Women's movement (1983)

Book Review from the July 1983 issue of the Socialist Standard

What is to be done about the family? edited by Lynne Segal (Penguin Books)

This collection of essays by seven women looks at the family from different points of view while always keeping the oppression of women at the centre of the analysis. The first essay describes the protest movements of the 60s which rejected all traditional family values. These were short lived and led to nothing but another protest movement: the new feminism of the 70s. The next essay shows how feminists moved away from trying to live out their ideals in alternative households towards a theoretical critique of the family and finally came to concentrate on reforms, often within the Labour Party. This is followed by an attempted Marxist analysis of the particular oppression of women in capitalism, but comes to the disappointing conclusion that the problem simply lies in the social division between productive and reproductive labour. The next essays concentrate respectively on childcare, sex as a product of the family as we know it, communes as alternative families, and the Welfare State in relation to women's economic dependence on their husbands and their need for some form of independent income. The concluding essay takes stock and tries to answer the question posed in the title of the book, but in doing so it has to admit that things have not improved very much at all and that there is no sign that they are going to. 

In this book we find all the typical questions that feminists ask: Why is housework not recognised by society? How can one find security and warmth in association with other people without the pressures of family life? Can the needs of children and women be reconciled? How did women become pure providers? Why can't housework be shared? Who is responsible for the oppression of women, capitalism or men? There do not appear, however, to be any answers to these questions nor any solutions to the problems they raise. In fact one has to feel some respect for the intellectual honesty with which these women look at their involvement as feminists and clearly see the contradictions within the movement and their failure to achieve their aims. But at the same time one cannot help wondering why, if feminists can see the drawbacks and limitations of most reforms and admit to a "depressing failure to improve women's lot generally" (p.221) they do not turn to other solutions and start asking different questions. If they can wonder why "women who form 40 per cent of the population only get 25% of the pay" (p.221) they might consider why the working class, who form 90 per cent of the population and produce all the wealth, only own about 38 per cent of the wealth.

It seems almost as if these writers did not want to find the real solutions outside their movement. Denise Riley, in the face of all the evidence, writes:
But there is no automatic opposite [to the present system] — a  socialism of abundance which would pay full and imaginative attention to the needs of women with children; plenty does not spontaneously flow from a new socialist order, any more than refusing public welfare provision is a timeless characteristic of capitalism (p.129);
and Lynne Segal includes the following comment on her concluding remarks: "But whether we like it or we don't, family life will continue to change" (p.230). Their attitude is one of passive resignation (how ironical in committed feminists!) which leads them to fear that the system will not treat them well, or hope that it might if they plead with it as they all do at the end of each essay, giving long lists of "we want this, and we want that . . . and is it too much to ask?" The mistake they make is precisely to "ask". If we want things to be a certain way, then we must run society ourselves instead of allowing it to be run in the interests of a tiny minority.

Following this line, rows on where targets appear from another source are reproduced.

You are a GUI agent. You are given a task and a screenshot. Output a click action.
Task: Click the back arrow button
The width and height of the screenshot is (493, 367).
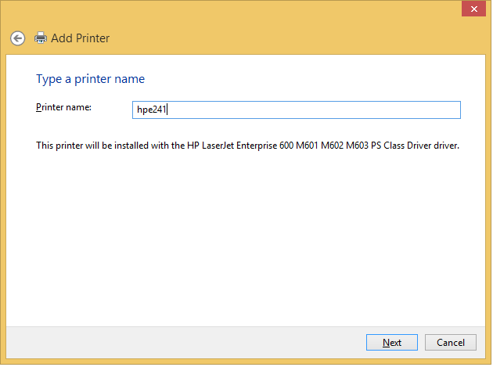pos(17,38)
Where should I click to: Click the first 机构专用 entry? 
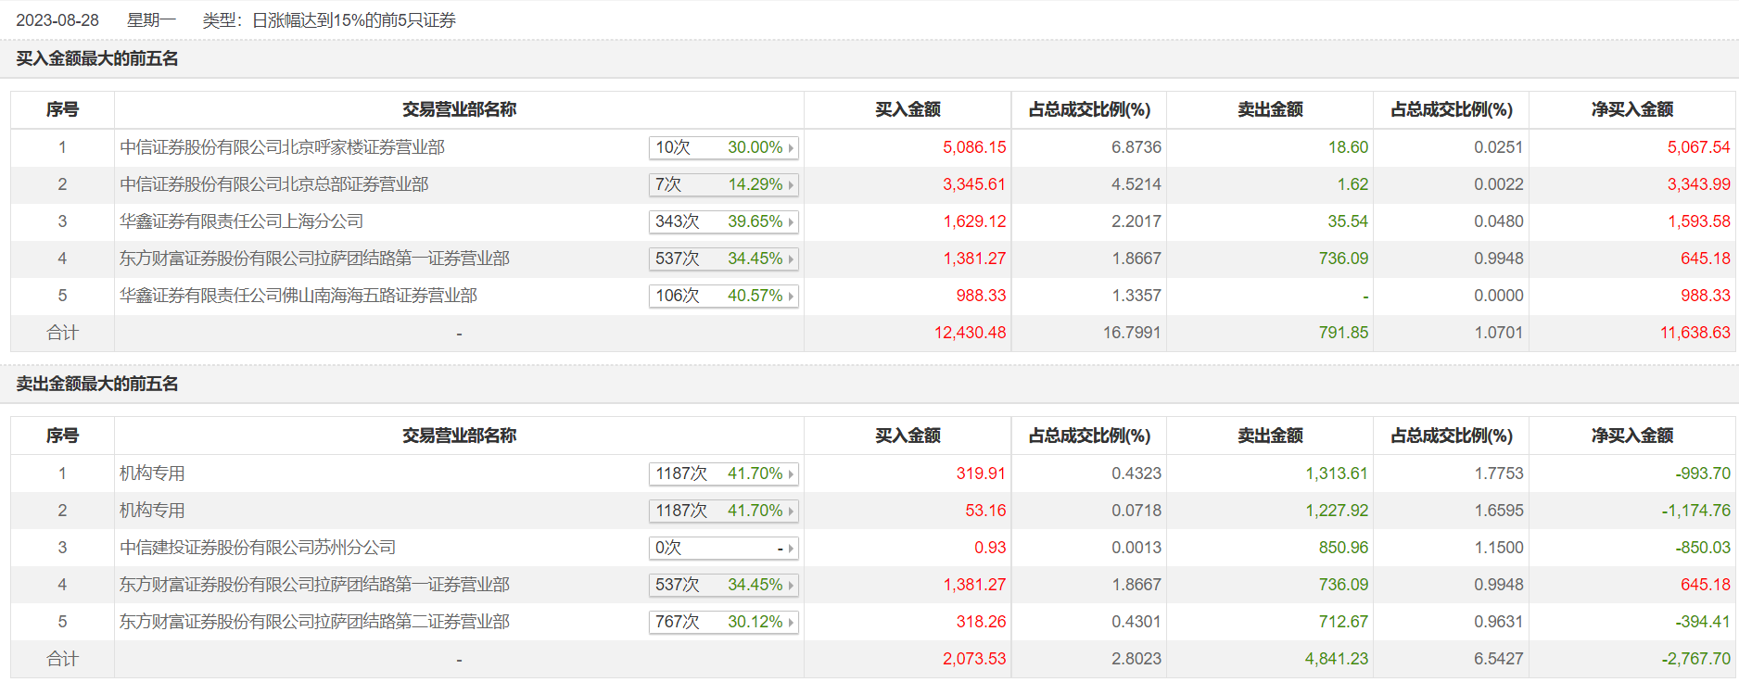[x=152, y=474]
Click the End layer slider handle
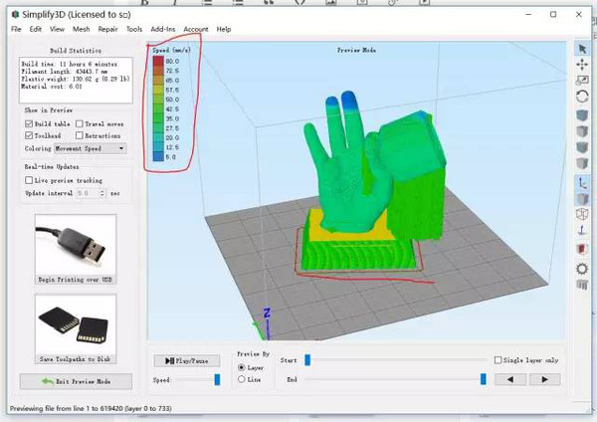The width and height of the screenshot is (597, 422). [x=484, y=378]
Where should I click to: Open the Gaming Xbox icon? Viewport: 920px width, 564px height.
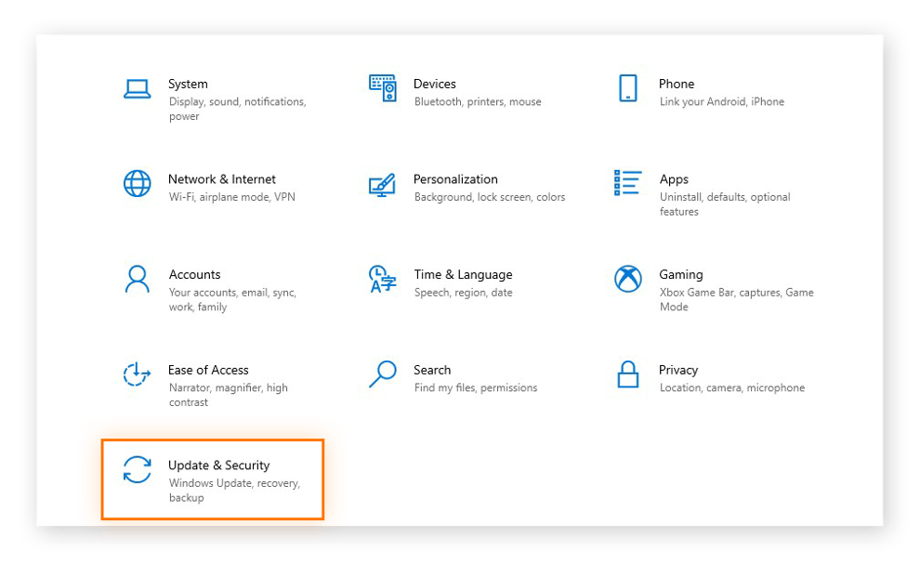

The word socialism is used a lot in this book, but mainly as a label that says something about the person wearing it (that she is a good sort of person who wants to improve the lot of people generally), not as a definition of a form of society. Pity. Because that form of society, run by the majority of the people in their own interests, without distinction of race or sex, without wages or money and therefore without property or economic dependence of any kind, would be a good place for a woman to live.